Тамарка, осторожно ступая, подобралась к холодильнику и брезгливо, лишь кончиками длинных ноготков, вытащила из узкой щели нечто, напоминающее засушенную и расплющенную во время сушки летучую мышь. Вытащилась эта мышь довольно легко, с сухим треском лопнувшего пыльного мешка. Окутанная несвежим облачком пыли Тамарка сказала:
– Узнаю родимое. Слушай, – она зыркнула глазами на балкон, где обнявшись беседовали Горыныч с Михайлушкиным, – а этот твой… супермужчина… Как у него с носками?
– Понятия не имею! Но я знаю, что надо сделать, чтобы никогда об этом и не узнать.
– Да? И что же?
– Чтобы не вляпаться в носки, не стоит, милая моя, выходить замуж, – глубокомысленно изрекла я.
– Ну и дура будешь, если не выйдешь. Его мигом подберут да еще и зацелуют до смерти, даже если ненароком обнаружат вот такую прелесть… – и она качнула михайлушкиным носком, – в своей косметичке или под подушкой!
– Скажи, Тамарка, вот что такого есть в этом Воронцове, что все женщины воспринимают его чуть ли не как голливудского героя? Он же совершенно обыкновенный! И даже не слишком симпатичный! Так… гражданин средней руки.
– Не скажи… – томно покачала головой Тамарка. – Он очень даже… У него что-то такое магнетическое во взгляде и очень обаятельная улыбка. Иногда писаные красавцы не могут так посмотреть на женщину, как этот твой Егор.
– На тебя он, значит, тоже уже успел «обаятельно посмотреть»?! – кровожадно спросила я.
– Боюсь, Надя, что он на всех так смотрит, а потому Михайлушкин-то, может, и лучше вместе со своими носками…
В этот момент мужчины как раз вернулись к нам с балкона.
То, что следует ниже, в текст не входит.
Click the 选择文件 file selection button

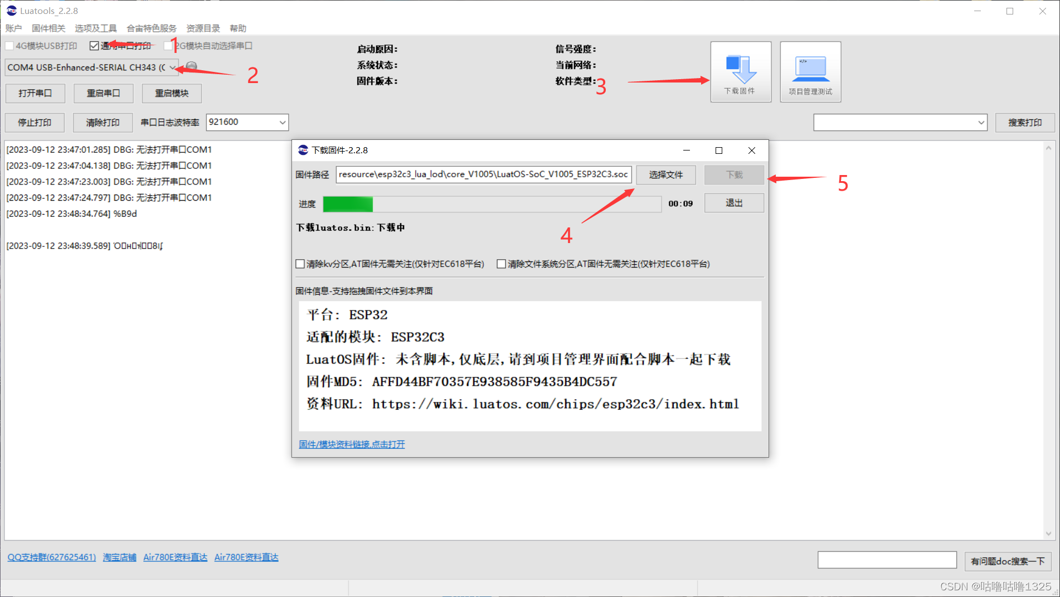pos(665,174)
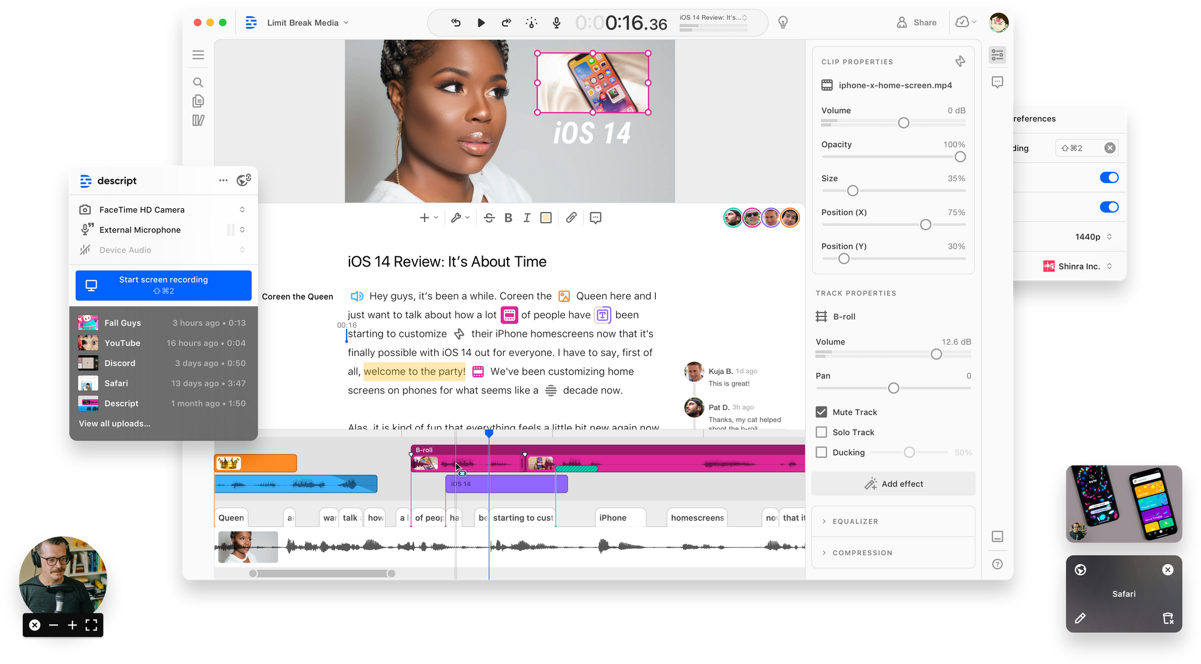Click the lightbulb icon in the top bar

click(x=783, y=23)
Денис опять выглядел несколько подувядшим, но еще пара стопочек коньяка снова ввергла его в благодушное настроение. Мы вчетвером еще посидели, пока не смели с лица стола все, что на нем стояло, вплоть до последних крошек торта. Только тогда насытившиеся и удовлетворенные Михайлушкины-2 засобирались восвояси.
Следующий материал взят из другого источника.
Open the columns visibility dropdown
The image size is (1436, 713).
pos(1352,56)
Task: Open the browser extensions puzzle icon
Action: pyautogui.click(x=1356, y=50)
– Я сказал твоему Денису Васильичу, что сверну ему шею, если он еще раз явится к тебе домой непрошеным татарином, – заявил Горыныч и потянулся ко мне с поцелуями.
– А Тамарка сказала, что ты уже успел на нее как-то по-особенному посмотреть. Она даже предлагала мне равноценный обмен: мне обратно Михайлушкина, а ей тебя. Как ты на это смотришь?
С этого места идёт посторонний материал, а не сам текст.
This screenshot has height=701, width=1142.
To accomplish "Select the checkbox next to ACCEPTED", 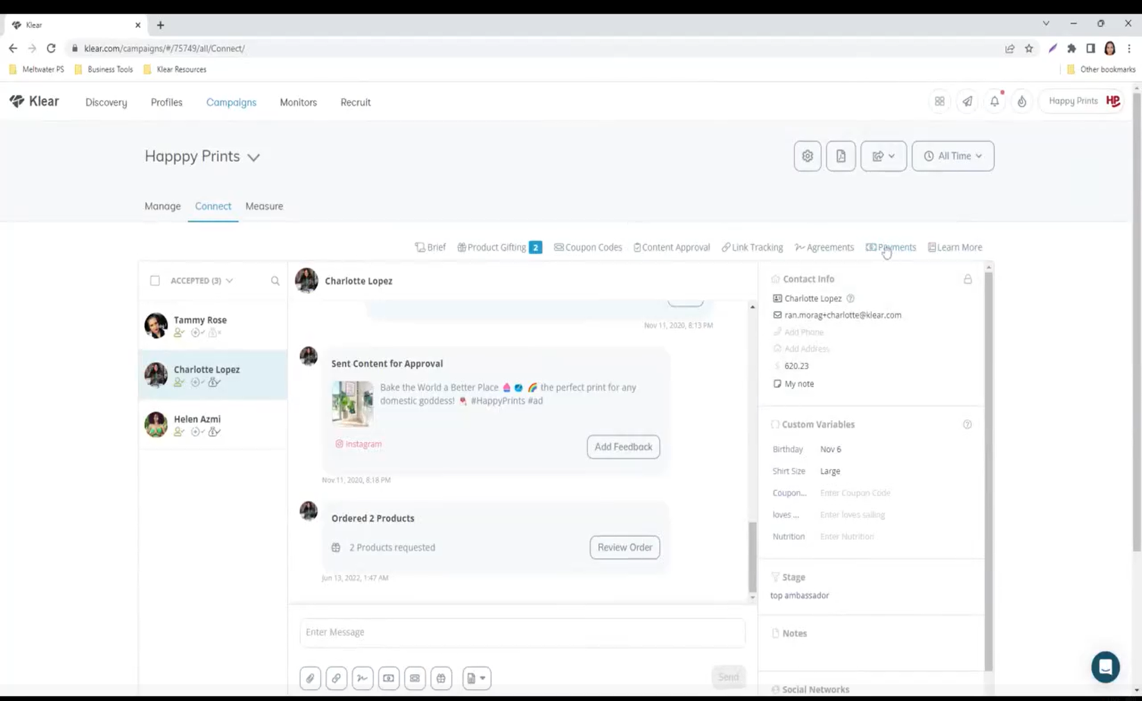I will [155, 280].
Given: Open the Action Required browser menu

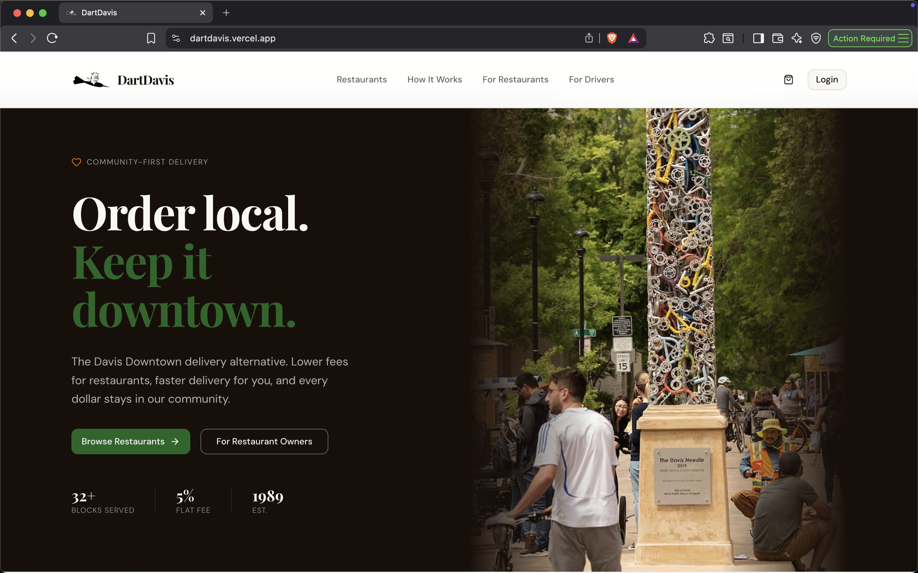Looking at the screenshot, I should (x=870, y=38).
– Я тебе уже сказал, что убью твоего Михайлушкина, если что…
– А Тамарку? Вихрь, а не женщина! К тому же очень любит стирать мужские носки… У меня тут собрала завалявшиеся…
– А я состоятельный человек и потому грязные носки сразу выбрасываю. Твоя Тамарка со мной со скуки помрет.
– С тобой разве помрешь! – довольно улыбнулась я и отдалась его рукам и губам.
Чем черт не шутит, может, я все-таки влюбилась? Может, он не такой уж и бабник, а просто обаятельный мужчина?
Когда мы опять уже отдыхали на диване, купленном на михайлушкинские деньги, я решилась наконец спросить о работе:
– Егор, неужели ты в самом деле никогда больше не вернешься к Шаманаеву? Ты ведь теперь знаешь, что он подставил «Вкуснодар» и нас вместе с ним не из самодурства, а из-за жены.
– Натянуть нос заказчику и своим сотрудникам из-за бывшей жены, являющейся к тому же еще и вздорной шлюхой, – это и есть самодурство!
– Неужели ты, Горыныч, никогда не был так влюблен, чтобы тебе голову начисто сносило при виде любимой женщины?
– Однажды было… Только она этого не оценила, как и Лидка Шаманаева. С тех пор я стараюсь трезво смотреть на женщин.